Formulation and optimization of nanostructured lipid carriers to enhance oral bioavailability of telmisartan using Box–Behnken design

Abstract

The aim of the present study was to formulate and optimize nanostructured lipid carriers (NLC) to enhance oral bioavailability of telmisartan. “Box-Behnken design (3-factor, 3-level)” was utilized for the optimization of formulation. The independent variables were total lipid concentration (A), surfactant concentration (B), and sonication time (C) while particle size (R1), polydispersity index (PDI, R2), and entrapment efficiency (R3) were the dependent variables. The in vitro drug release, tissue uptake, and in vivo pharmacokinetic study of the optimized formulation were investigated. The particle size, PDI, entrapment efficiency, and zeta potential values of the optimized formulation were 172.50 ± 8.47 nm, 0.272 ± 0.029, 83.72 ± 3.85%, and −35 mV, respectively. The tissue uptake study confirmed that the rhodamine B loaded NLC was efficiently absorbed into the rat small intestine compared to the control formulation.

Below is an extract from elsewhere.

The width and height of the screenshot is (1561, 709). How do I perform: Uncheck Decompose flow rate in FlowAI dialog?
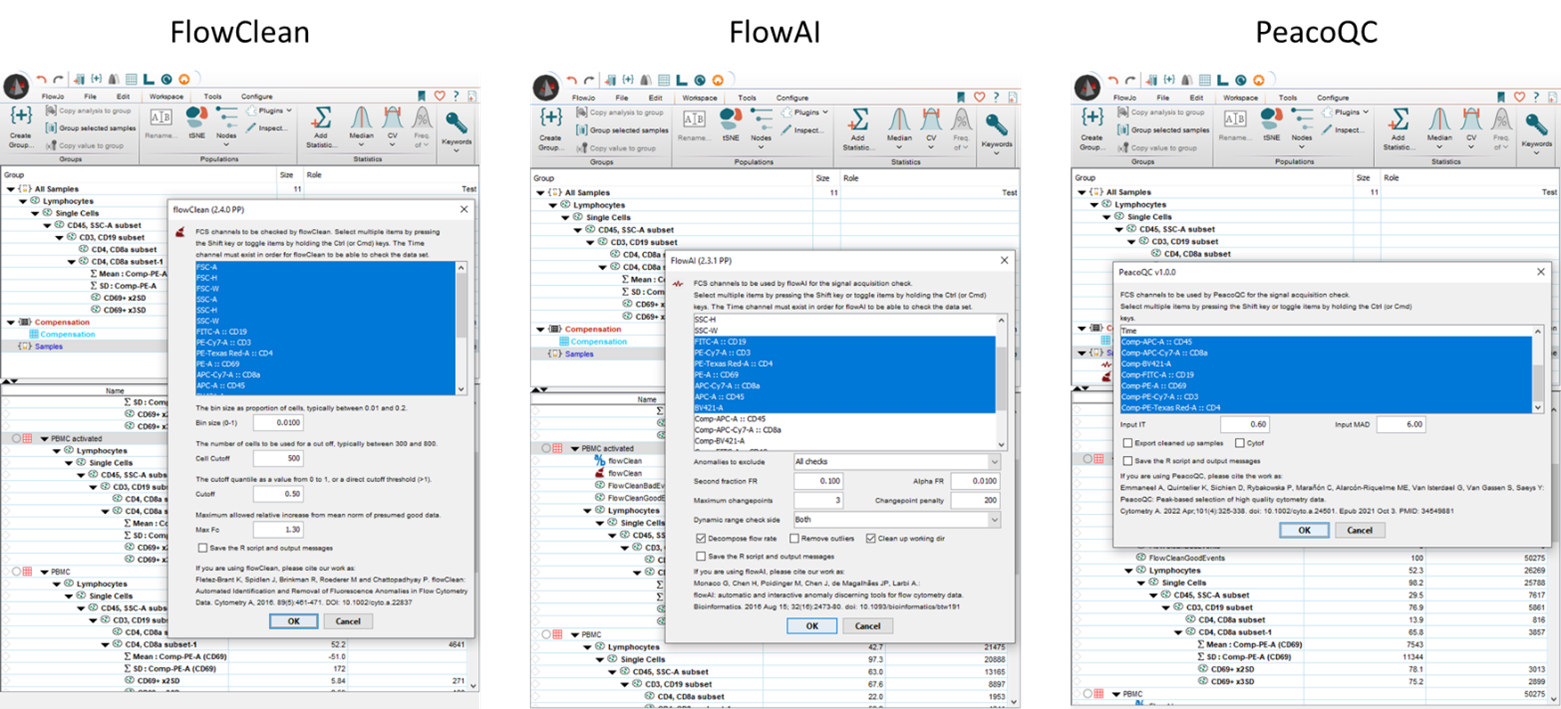[x=700, y=539]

The pharmacokinetic study revealed that the relative bioavailability of the telmisartan loaded NLC was increased by 2.17 and 3.46 fold compared to that of the marketed formulation and pure drug suspension, respectively. We concluded that the telmisartan loaded NLC was successfully optimized using the “Box–Behnken design”, which enhanced the oral bioavailability of telmisartan in Wistar rats and merits further investigations.